Not all were as impressed. Noting that Kurtzman was financially strapped before making his living for twenty-six years from Playboy, historian Paul Buhle wrote: "The strip had many brilliant early moments, but went downhill as the writer and artist bent to editor Hugh Hefner's demands for as much titillation as possible." Cartoonist Art Spiegelman said that Little Annie Fanny devolved from the more interesting Goodman Beaver. Underground cartoonist Robert Crumb, whose career Kurtzman helped launch, scorned Playboy and Annie. Monty Python's Terry Gilliam, the former assistant editor of Help!, said that Little Annie Fanny was not as sharp as Kurtzman's earlier work: "technically brilliant but ... slightly compromised." Art agent and publisher Denis Kitchen, who handles Kurtzman and Eisner's estates, said that "most Kurtzman devotees would not consider Little Annie Fanny genius work ... [and] some would argue the opposite: that it was genius diluted or degraded". Kitchen placed the onus on Kurtzman's employer Hefner, who "was often a punctilious taskmaster with a heavy red pen who often had very different ideas about what was funny or satiric" and insisted that each strip "had to include Annie disrobing". Beauchamp agreed: "Unfortunately, Hefner was notorious for his heavy editorial hand." Duncan and Smith also agreed, and wrote that "humor sometimes mixes awkwardly with the loaded topics of the era, and some have found Annie's lack of character development and the requisite sexual hijinks an impediment to taking her seriously." However, they repeated their respect: "The eternally innocent Annie performed admirably as a nonjudgmental witness to the changing tides of the sexual revolution."

==Other media==
The December 1978 issue of Playboy mentioned a "worldwide search for the actress" who would "portray Little Annie Fanny in a live-action movie". In 2000, Playboy TV approached Mainframe Entertainment to create a CGI animated television series based on Little Annie Fanny, but no series was ever produced.

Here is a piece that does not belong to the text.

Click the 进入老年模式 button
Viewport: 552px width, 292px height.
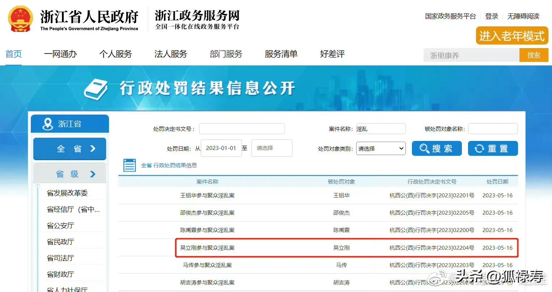(511, 36)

Twenty-six early episodes of the comic were reprinted in book form by Playboy Press in 1966 and 1972. After Kurtzman's death in 1993, Playboy revived the comic in 1998 with art by Ray Lago and Bill Schorr, publishing seven episodes until 2000. Dark Horse Comics collected all episodes of the series and published them in two volumes (2000 and 2001), with annotations by Denis Kitchen and others.